The cold threaded through Kael's chest, sharp and warning.

"You're saying this thing might kill me."

"I'm saying we don't know what it will do. The presence inside you chose you for a reason—or was placed in you for a reason. Until we understand what that reason is, we're operating blind." Vessen stood. "I'll continue researching. But Kael—I need you to be honest with me. About everything you experience, everything you feel, everything you learn. If we're going to navigate this safely, I need complete information."

"I understand."

"Good." She moved toward the door, then paused. "The girl. How is she?"

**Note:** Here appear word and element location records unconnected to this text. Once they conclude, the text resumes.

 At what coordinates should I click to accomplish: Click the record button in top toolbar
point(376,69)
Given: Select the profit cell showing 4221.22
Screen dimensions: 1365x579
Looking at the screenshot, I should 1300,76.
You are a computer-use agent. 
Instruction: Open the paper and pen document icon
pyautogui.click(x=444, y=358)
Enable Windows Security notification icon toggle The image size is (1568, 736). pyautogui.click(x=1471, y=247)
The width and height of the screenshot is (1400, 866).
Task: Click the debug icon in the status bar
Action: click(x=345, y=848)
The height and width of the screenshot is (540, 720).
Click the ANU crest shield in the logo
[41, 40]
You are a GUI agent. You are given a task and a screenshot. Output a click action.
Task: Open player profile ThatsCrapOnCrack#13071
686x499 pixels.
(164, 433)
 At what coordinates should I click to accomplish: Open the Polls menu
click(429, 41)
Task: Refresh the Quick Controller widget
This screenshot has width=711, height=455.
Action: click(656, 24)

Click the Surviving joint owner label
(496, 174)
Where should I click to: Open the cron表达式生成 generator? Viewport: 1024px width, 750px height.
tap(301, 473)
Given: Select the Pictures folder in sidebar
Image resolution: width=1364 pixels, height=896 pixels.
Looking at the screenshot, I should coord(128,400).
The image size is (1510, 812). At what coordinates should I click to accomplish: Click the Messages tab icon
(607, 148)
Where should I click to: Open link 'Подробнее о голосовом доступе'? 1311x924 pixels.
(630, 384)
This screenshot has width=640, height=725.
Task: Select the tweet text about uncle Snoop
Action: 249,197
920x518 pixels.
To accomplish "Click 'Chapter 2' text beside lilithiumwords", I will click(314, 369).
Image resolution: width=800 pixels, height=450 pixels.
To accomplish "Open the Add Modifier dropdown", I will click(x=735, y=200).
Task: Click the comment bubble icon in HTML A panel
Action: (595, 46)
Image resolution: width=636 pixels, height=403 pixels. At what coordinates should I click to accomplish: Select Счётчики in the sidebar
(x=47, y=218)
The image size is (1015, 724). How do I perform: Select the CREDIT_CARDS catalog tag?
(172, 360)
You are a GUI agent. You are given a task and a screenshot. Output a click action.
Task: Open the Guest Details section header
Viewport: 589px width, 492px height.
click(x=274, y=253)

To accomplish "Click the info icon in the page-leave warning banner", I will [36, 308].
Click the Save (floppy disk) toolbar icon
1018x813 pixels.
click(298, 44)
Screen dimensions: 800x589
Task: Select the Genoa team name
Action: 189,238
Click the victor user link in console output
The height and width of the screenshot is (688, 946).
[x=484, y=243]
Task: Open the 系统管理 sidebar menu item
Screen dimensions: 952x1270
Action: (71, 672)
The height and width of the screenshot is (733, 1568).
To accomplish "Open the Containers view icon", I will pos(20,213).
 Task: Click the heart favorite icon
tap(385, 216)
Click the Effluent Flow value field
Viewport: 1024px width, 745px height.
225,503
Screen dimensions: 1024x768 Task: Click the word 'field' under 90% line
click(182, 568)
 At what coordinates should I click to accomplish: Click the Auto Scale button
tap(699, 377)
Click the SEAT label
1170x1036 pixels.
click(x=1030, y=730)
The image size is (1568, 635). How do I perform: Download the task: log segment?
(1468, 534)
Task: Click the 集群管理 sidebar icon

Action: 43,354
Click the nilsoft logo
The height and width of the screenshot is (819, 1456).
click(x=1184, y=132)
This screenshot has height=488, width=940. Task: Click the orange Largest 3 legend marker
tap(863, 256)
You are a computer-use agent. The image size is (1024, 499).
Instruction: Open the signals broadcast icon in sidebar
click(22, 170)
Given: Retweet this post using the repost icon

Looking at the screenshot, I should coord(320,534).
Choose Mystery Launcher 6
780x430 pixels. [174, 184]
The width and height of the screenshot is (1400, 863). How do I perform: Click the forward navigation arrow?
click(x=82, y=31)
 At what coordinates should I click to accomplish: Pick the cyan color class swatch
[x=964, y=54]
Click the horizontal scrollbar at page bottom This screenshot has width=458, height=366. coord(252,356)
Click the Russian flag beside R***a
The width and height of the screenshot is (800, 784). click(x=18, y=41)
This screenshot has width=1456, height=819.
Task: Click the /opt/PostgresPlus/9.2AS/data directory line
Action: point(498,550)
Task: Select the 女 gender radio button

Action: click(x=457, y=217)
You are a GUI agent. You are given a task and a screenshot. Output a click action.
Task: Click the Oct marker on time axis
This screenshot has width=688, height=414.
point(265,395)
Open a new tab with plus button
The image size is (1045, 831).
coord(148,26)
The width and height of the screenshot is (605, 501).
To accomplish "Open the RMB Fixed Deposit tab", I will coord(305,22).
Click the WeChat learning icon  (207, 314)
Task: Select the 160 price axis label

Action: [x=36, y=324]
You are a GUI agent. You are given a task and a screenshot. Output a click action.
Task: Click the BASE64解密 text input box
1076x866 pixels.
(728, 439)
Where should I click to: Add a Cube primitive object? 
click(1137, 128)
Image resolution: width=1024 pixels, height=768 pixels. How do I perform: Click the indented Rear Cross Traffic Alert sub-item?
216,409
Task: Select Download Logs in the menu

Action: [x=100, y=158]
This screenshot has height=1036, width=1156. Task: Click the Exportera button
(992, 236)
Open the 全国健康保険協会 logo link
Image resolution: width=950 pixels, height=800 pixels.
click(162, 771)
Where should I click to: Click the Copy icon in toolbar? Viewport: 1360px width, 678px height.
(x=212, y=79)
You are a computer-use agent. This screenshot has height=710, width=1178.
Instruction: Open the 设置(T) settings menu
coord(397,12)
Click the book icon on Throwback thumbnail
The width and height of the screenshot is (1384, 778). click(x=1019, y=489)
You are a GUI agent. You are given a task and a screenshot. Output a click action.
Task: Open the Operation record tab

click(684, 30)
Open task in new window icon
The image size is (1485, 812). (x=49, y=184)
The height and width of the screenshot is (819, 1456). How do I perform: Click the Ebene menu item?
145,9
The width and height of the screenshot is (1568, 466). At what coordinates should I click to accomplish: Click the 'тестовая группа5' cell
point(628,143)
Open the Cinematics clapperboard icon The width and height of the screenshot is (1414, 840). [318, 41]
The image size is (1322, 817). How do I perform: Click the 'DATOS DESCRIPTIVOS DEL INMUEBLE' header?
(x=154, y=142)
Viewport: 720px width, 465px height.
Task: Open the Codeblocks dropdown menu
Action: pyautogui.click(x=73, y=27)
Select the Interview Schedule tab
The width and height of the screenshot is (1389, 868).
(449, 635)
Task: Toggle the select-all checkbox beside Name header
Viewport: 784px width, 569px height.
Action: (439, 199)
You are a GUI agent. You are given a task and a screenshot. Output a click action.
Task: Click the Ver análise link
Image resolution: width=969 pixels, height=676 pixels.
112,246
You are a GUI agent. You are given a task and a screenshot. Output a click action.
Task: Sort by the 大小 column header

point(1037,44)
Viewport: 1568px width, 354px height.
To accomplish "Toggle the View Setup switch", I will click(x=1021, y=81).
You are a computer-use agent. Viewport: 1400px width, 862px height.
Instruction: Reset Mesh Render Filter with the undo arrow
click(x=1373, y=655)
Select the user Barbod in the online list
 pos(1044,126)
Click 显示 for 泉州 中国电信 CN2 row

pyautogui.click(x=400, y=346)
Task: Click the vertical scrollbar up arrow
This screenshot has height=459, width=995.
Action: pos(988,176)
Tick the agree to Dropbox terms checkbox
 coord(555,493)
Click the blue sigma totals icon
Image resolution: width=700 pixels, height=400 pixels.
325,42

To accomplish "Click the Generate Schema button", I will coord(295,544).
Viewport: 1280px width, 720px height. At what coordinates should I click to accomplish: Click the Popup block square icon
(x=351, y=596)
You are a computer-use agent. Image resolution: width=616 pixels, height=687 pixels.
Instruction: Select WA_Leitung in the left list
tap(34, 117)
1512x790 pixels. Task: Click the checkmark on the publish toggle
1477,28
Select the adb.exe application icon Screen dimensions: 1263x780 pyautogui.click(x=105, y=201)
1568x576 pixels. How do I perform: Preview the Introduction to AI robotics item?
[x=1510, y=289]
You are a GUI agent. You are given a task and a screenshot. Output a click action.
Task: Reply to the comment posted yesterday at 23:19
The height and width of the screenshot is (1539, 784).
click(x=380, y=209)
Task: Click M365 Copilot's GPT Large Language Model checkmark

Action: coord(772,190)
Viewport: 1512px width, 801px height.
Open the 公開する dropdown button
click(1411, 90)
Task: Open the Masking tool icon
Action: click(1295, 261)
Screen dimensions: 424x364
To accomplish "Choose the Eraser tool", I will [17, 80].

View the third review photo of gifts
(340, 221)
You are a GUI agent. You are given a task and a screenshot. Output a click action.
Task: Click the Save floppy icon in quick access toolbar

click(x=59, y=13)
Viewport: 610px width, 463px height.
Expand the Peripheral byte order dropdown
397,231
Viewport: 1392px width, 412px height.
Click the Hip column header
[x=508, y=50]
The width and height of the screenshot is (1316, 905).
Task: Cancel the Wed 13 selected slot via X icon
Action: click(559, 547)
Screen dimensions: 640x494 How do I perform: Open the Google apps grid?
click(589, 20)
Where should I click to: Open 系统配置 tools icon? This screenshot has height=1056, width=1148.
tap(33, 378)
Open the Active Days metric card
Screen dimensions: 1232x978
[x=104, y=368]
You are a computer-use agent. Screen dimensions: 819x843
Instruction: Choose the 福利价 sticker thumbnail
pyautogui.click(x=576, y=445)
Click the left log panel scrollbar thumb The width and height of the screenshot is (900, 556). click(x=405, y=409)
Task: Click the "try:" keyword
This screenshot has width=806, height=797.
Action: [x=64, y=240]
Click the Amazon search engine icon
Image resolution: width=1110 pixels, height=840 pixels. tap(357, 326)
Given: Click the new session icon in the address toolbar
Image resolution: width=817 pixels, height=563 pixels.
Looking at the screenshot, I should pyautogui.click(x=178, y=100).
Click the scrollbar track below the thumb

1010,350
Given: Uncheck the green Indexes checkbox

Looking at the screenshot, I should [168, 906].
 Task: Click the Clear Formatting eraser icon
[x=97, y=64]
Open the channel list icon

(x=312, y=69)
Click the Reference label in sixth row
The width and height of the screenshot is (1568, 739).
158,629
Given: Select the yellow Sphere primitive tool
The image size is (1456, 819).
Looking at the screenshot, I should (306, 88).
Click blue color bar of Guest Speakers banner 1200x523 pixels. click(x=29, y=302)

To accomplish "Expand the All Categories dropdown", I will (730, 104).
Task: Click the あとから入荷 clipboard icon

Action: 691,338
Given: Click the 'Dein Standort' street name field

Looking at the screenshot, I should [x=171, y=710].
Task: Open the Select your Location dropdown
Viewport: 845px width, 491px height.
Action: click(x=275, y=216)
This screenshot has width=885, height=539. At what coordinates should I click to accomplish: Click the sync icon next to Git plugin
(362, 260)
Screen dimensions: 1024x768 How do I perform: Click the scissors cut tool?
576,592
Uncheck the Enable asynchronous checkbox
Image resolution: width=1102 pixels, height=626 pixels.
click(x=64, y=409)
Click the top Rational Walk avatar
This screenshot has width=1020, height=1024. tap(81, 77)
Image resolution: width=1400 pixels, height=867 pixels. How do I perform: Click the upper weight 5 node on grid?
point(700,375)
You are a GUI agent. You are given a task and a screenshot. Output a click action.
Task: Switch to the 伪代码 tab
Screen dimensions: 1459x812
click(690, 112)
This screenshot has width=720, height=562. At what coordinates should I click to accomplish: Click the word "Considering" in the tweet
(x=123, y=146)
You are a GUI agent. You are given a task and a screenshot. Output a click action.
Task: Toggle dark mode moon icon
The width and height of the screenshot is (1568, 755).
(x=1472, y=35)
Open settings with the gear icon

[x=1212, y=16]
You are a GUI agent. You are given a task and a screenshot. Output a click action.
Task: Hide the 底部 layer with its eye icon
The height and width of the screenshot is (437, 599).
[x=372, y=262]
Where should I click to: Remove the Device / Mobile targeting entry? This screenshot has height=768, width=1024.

"Adjusting. She's smart—smarter than she should be, given what she's been through. And she's observant. She noticed my reactions to the presence before I even realized I was having them."

"Interesting." Vessen filed that away. "Keep watching her. If she is carrying a similar fragment, the changes in her may be slower to manifest—but they will come eventually."

She left without saying goodbye.

Kael sat in the growing darkness of his room, feeling the warmth and cold shift inside him like tides responding to an invisible moon.

Harbinger, he thought. Piece of a god.

The warmth pulsed. And for just a moment, he could have sworn it felt like welcome.